■ Written request:
Copy the records below from the line containing "1456x819 pixels. Task: Go" down to their end, swapping "Description" for "Comment" and leaving everything else unchanged. Omit the pictures from your copy.

[Dataset records]
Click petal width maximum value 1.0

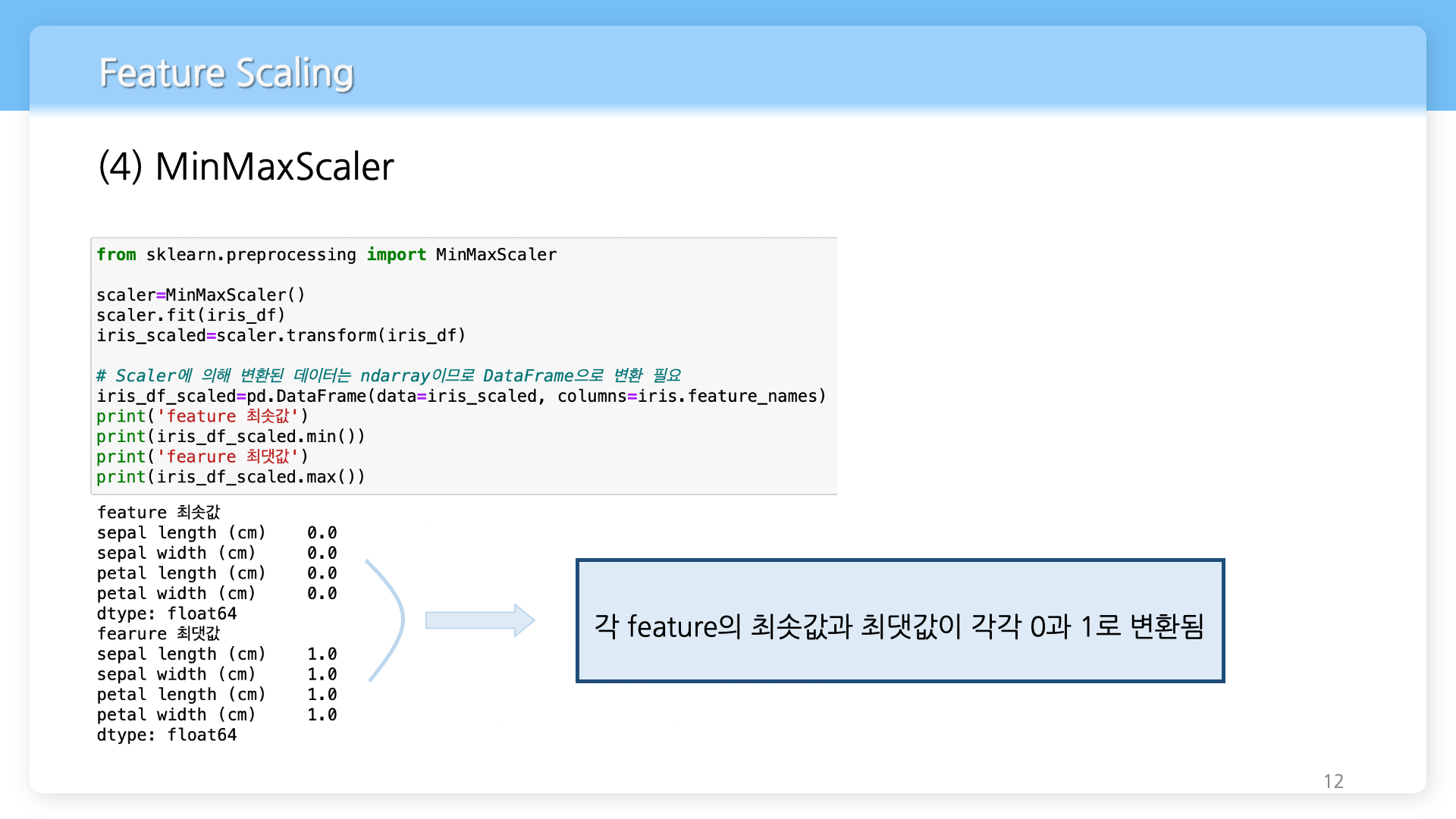point(322,715)
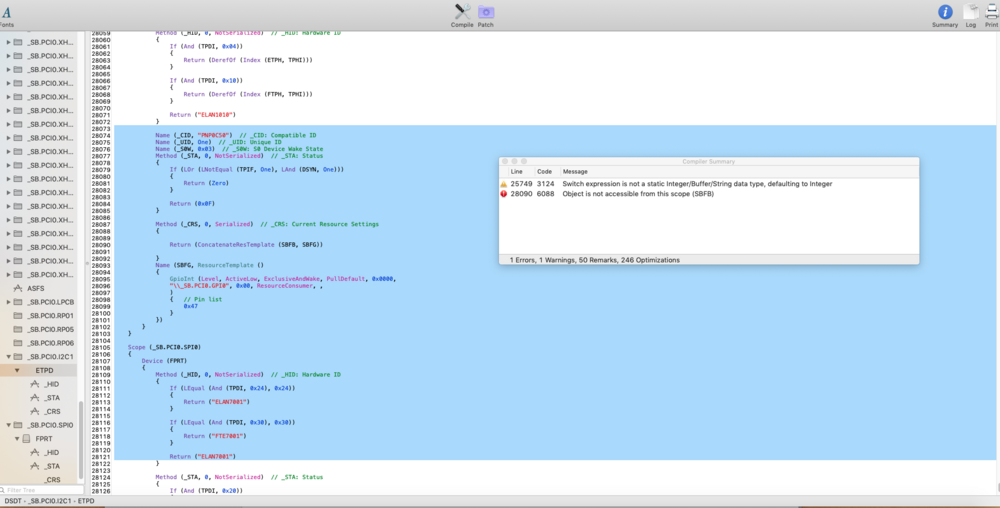Click the Message column header
This screenshot has width=1000, height=508.
(x=575, y=171)
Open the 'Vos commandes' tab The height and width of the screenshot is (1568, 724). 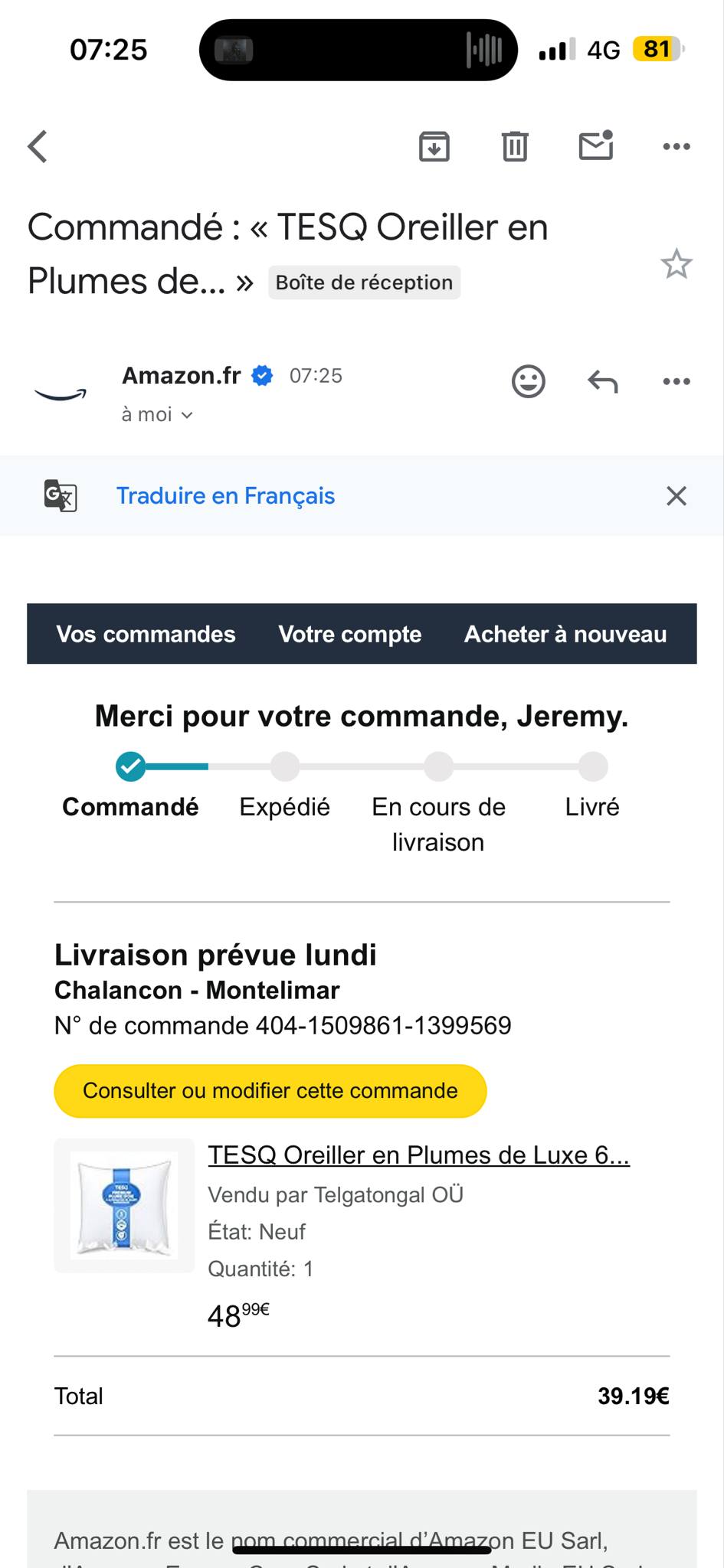click(146, 634)
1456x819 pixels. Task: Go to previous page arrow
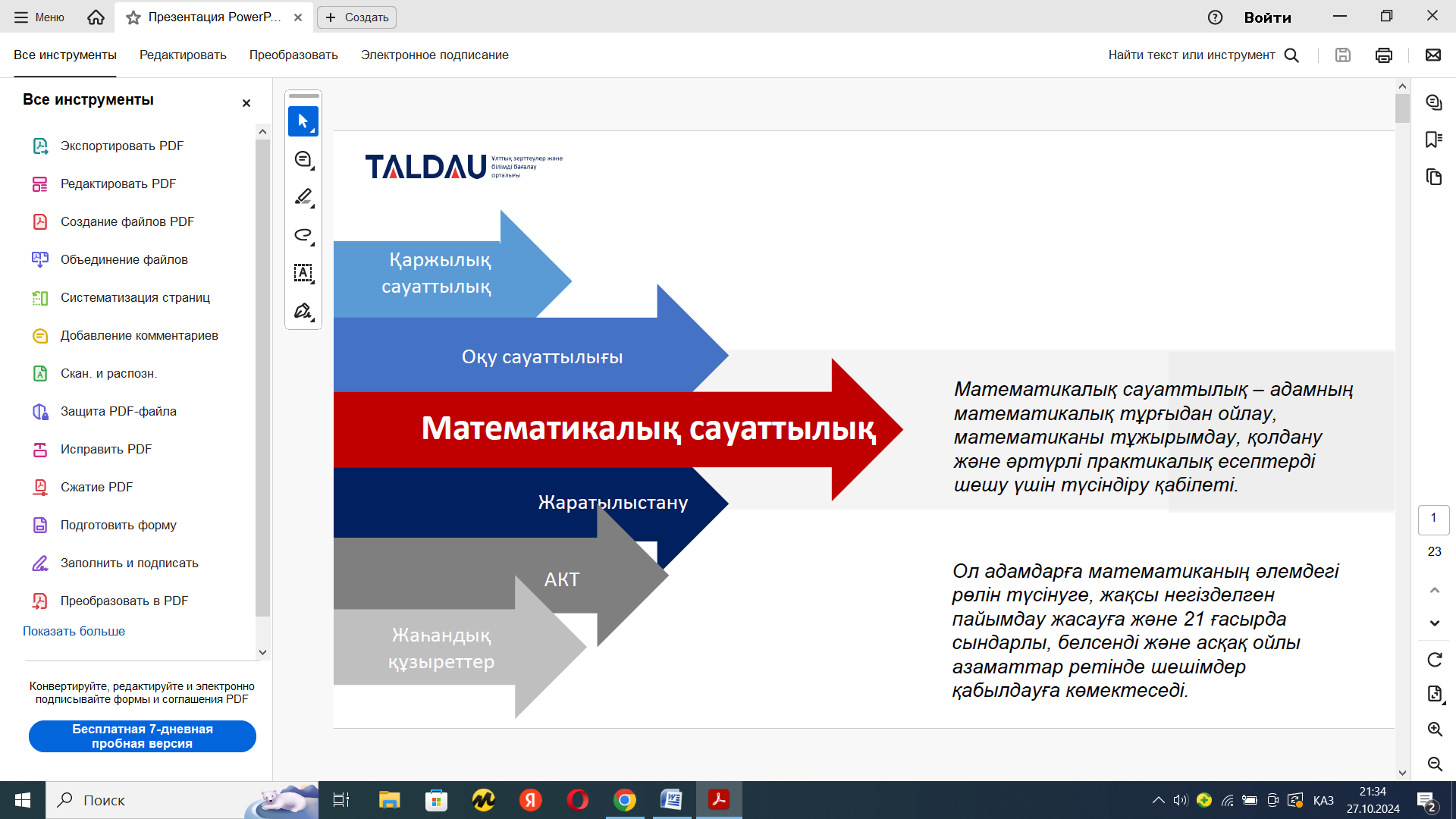pyautogui.click(x=1434, y=590)
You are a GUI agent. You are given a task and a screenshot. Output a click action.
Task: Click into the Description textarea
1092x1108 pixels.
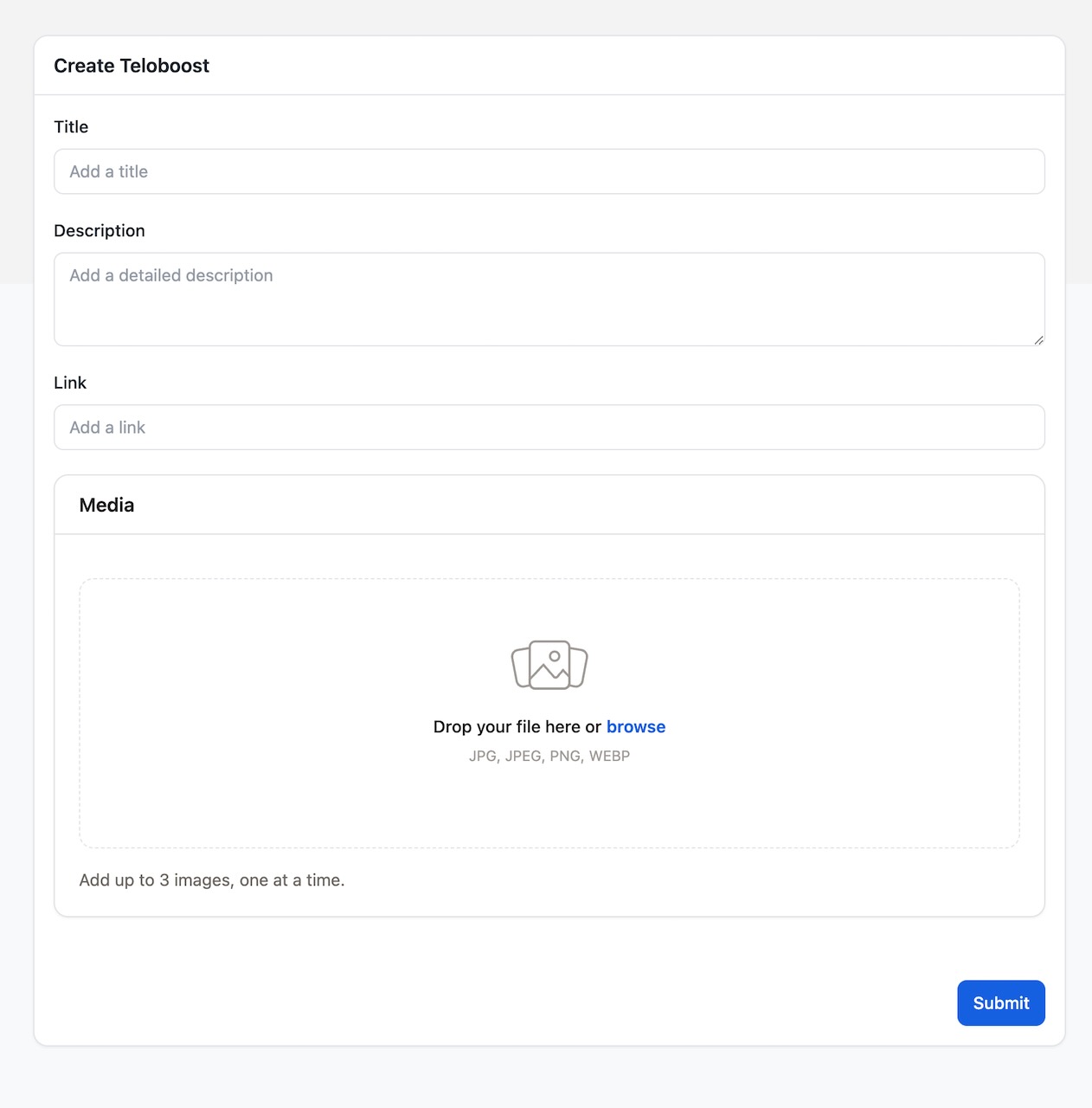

■ Answer to the exercise:
1456x819 pixels. Task: Go to previous page arrow
pyautogui.click(x=1434, y=590)
You are a GUI agent. You are given a task and a screenshot. Output a click action.
Task: Click into the Comment textarea
1092x1108 pixels.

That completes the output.